* What you need to do:
Within these entries, which lines include the string "Task"? Copy each one.
━━ Provided records
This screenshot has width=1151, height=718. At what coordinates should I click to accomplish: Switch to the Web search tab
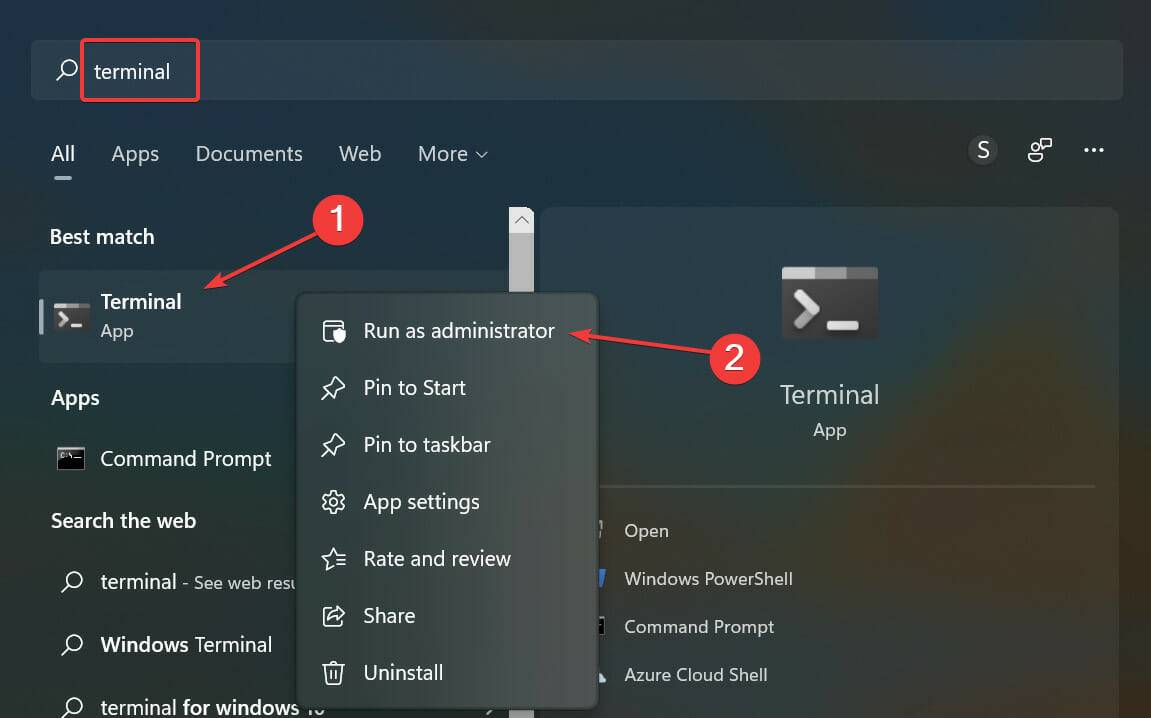click(360, 154)
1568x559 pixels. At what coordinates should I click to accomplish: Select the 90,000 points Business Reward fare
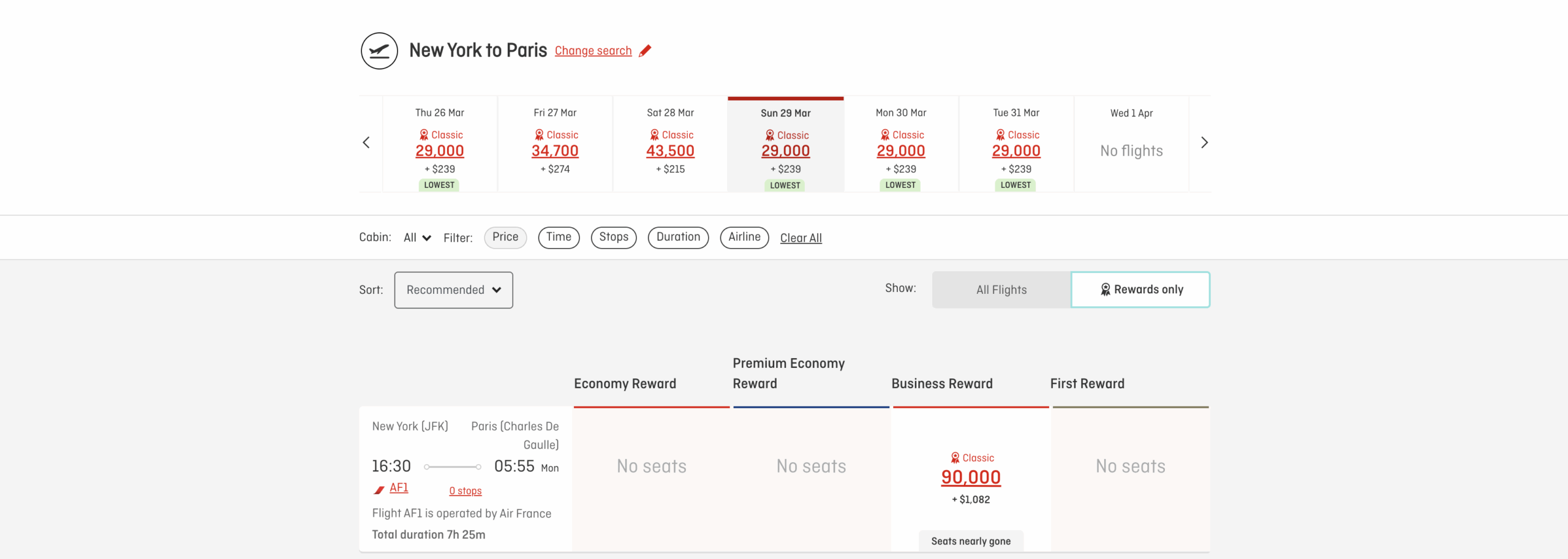pyautogui.click(x=970, y=478)
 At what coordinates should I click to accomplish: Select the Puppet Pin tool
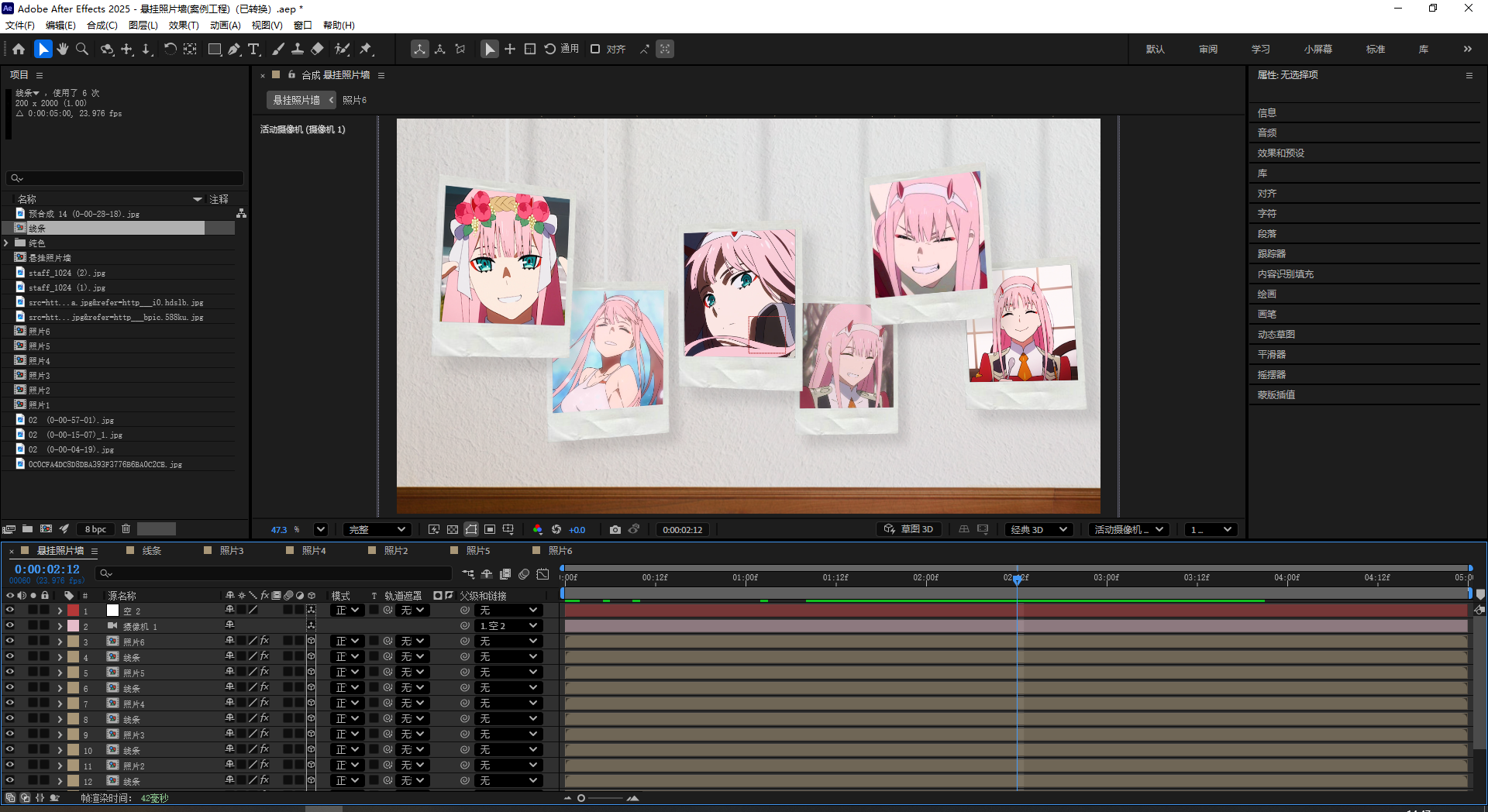pyautogui.click(x=366, y=49)
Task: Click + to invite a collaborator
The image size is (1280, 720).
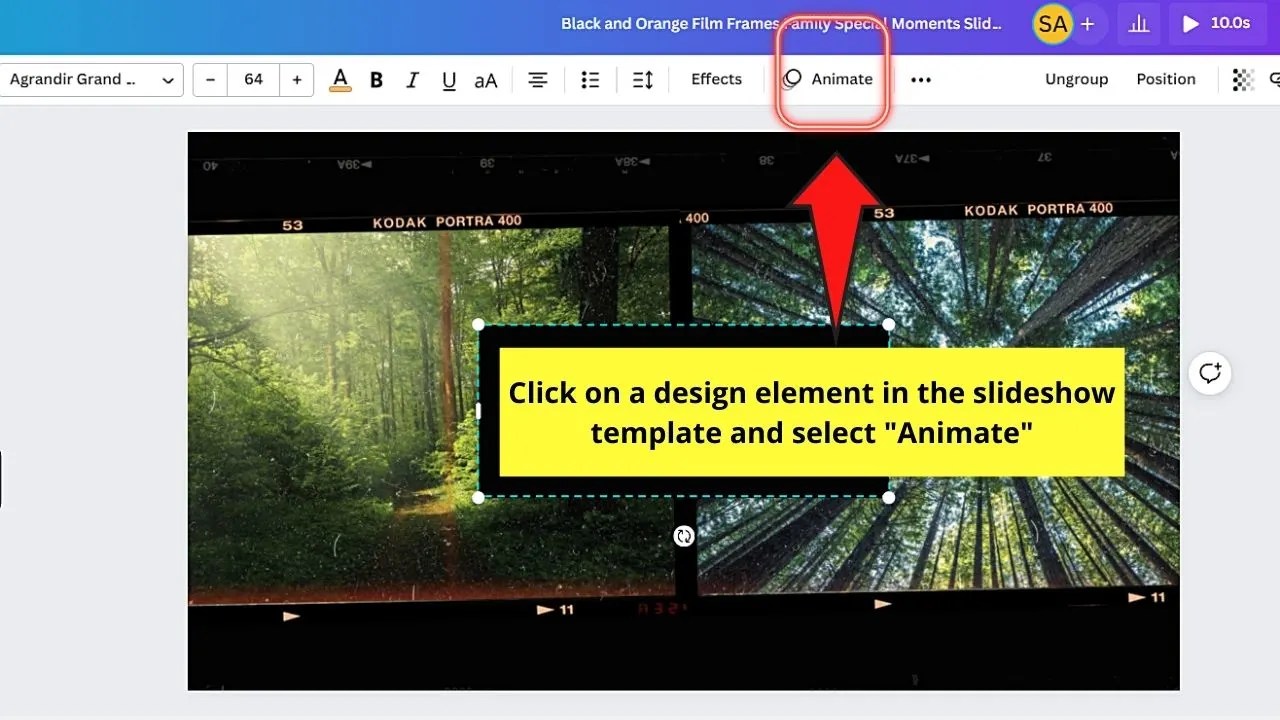Action: point(1088,23)
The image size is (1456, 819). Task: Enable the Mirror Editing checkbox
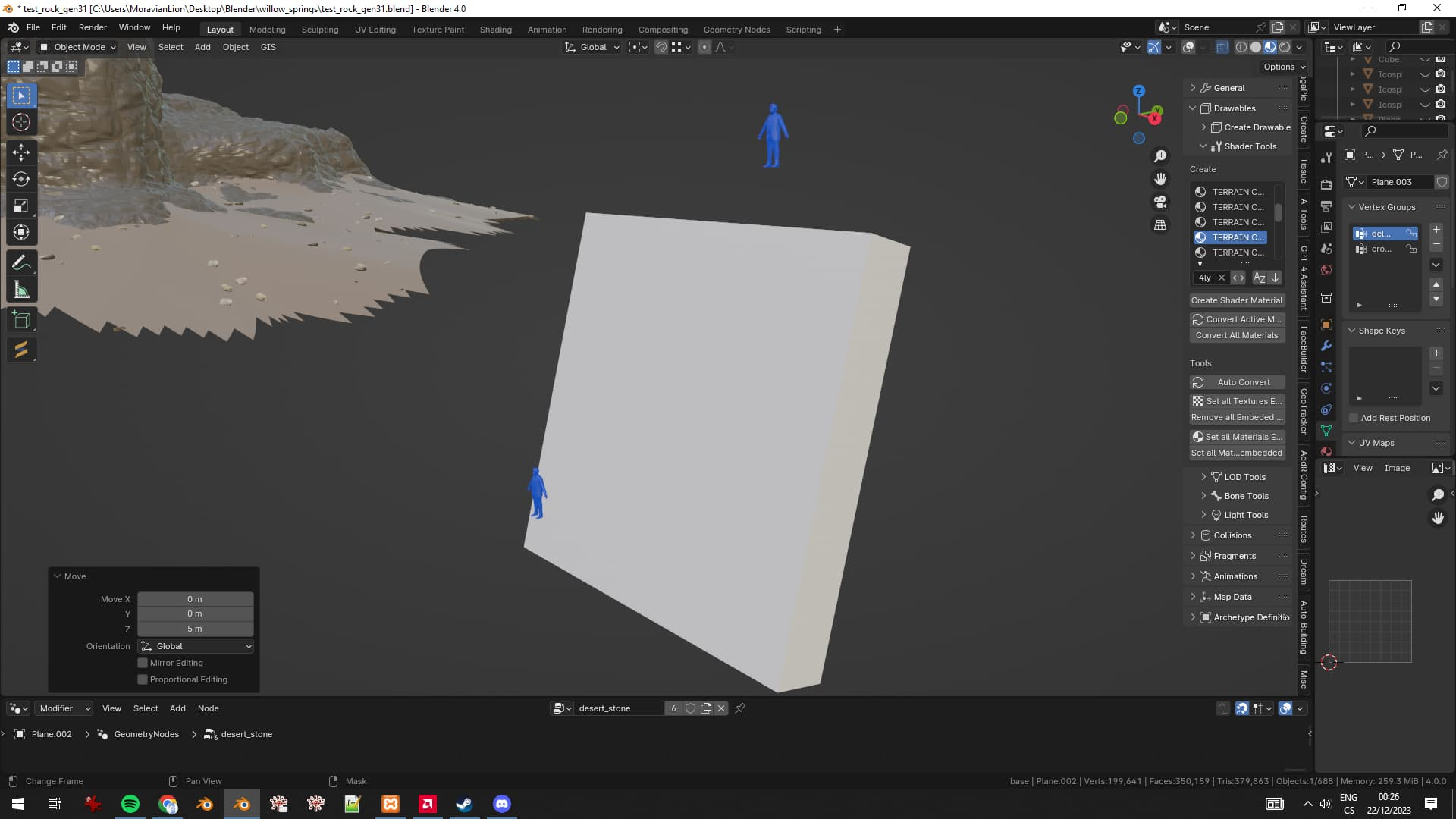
━━━━
* Response area:
Task: Click + to invite a collaborator
The image size is (1456, 819). Task: Enable the Mirror Editing checkbox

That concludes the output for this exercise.